Bring together every line in the data that includes "chart".

# Items from a dataset
[Start of Attachment]

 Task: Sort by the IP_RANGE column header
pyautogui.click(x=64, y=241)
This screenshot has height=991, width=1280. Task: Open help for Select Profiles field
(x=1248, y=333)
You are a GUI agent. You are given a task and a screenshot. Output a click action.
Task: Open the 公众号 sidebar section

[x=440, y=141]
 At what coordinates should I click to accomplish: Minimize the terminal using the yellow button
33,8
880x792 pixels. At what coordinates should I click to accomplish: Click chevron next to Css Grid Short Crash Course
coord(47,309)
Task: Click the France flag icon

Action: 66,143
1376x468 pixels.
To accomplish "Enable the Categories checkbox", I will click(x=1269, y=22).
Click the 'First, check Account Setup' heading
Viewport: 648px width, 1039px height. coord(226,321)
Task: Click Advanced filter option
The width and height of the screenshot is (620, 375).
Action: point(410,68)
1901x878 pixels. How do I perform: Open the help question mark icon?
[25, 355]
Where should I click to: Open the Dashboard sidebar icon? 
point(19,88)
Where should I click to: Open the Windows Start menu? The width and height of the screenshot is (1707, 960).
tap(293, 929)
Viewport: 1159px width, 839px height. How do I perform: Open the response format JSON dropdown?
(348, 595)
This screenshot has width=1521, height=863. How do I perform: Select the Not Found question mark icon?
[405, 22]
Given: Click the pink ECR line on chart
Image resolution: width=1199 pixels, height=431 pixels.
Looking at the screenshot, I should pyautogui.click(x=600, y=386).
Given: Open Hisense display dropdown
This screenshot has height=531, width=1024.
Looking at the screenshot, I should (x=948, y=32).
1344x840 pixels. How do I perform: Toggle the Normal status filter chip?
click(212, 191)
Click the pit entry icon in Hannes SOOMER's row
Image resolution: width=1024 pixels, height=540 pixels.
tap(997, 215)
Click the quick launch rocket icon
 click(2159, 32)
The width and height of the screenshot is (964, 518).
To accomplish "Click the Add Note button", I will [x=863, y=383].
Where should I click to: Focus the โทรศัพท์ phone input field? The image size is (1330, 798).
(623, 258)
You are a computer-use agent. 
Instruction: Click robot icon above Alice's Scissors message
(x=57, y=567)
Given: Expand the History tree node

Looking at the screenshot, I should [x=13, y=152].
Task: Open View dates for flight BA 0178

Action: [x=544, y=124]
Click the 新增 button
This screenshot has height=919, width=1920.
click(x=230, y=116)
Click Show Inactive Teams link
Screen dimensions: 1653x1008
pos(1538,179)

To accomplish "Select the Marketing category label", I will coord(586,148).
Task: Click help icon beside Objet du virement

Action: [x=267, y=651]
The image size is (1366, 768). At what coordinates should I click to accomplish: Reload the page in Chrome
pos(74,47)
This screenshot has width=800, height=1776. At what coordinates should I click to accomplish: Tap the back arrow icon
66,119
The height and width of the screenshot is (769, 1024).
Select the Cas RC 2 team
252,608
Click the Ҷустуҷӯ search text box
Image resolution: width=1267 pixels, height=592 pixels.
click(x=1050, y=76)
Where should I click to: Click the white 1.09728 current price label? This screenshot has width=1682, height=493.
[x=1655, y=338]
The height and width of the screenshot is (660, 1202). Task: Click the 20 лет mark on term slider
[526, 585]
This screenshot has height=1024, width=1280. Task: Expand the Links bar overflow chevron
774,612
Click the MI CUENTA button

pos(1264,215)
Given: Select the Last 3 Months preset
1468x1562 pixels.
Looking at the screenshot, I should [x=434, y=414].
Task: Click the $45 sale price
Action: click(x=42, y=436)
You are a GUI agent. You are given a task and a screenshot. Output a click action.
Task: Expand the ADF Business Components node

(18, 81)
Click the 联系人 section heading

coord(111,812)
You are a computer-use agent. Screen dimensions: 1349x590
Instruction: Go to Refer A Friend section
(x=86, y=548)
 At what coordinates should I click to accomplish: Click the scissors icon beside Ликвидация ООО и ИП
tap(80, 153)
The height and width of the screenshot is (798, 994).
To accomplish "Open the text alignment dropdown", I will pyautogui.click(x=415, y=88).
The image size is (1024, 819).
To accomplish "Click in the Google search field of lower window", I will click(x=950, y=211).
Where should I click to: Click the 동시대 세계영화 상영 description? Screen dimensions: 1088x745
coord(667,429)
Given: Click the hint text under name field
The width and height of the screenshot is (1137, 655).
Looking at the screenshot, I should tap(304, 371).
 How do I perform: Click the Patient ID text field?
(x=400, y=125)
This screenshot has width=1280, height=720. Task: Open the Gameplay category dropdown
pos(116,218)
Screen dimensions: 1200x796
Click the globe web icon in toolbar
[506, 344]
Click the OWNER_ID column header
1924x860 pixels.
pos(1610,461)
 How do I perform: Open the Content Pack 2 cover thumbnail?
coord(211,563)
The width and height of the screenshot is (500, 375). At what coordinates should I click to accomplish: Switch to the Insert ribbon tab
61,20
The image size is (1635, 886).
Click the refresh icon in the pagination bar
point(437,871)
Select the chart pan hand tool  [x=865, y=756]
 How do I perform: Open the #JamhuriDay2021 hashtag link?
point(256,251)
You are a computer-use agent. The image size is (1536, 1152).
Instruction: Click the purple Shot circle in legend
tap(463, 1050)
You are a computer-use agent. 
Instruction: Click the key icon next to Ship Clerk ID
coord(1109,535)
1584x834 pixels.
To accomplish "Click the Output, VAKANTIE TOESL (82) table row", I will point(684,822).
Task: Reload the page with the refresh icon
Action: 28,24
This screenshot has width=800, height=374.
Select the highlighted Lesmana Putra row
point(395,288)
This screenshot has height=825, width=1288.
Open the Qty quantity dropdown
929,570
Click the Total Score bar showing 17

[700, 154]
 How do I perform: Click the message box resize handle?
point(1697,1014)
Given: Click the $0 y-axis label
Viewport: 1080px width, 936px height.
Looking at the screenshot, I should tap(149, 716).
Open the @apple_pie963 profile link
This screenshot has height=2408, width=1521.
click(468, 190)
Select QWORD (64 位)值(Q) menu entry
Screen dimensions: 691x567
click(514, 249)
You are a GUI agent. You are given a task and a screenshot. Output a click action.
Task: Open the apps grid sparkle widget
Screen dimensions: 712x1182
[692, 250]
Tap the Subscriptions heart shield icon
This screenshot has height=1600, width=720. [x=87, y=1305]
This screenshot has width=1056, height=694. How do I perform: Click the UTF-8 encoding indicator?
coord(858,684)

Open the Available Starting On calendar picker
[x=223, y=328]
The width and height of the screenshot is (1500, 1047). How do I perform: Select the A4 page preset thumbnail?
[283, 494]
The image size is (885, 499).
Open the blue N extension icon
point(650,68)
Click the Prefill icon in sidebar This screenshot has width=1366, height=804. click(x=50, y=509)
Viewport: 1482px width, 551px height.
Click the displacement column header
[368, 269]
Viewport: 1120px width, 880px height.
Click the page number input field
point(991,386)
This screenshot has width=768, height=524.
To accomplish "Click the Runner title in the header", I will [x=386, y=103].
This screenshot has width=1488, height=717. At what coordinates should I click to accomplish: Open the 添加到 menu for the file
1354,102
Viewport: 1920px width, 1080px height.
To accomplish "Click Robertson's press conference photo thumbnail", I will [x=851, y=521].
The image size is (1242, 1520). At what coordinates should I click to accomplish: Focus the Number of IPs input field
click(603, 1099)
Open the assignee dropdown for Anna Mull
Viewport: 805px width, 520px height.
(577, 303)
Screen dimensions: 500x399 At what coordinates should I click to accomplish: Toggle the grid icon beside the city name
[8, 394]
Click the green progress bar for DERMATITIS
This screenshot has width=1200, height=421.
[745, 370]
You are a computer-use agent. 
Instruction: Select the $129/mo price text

[End of Attachment]

# Expected output
Given: Click the pink ECR line on chart
Select the chart pan hand tool  [x=865, y=756]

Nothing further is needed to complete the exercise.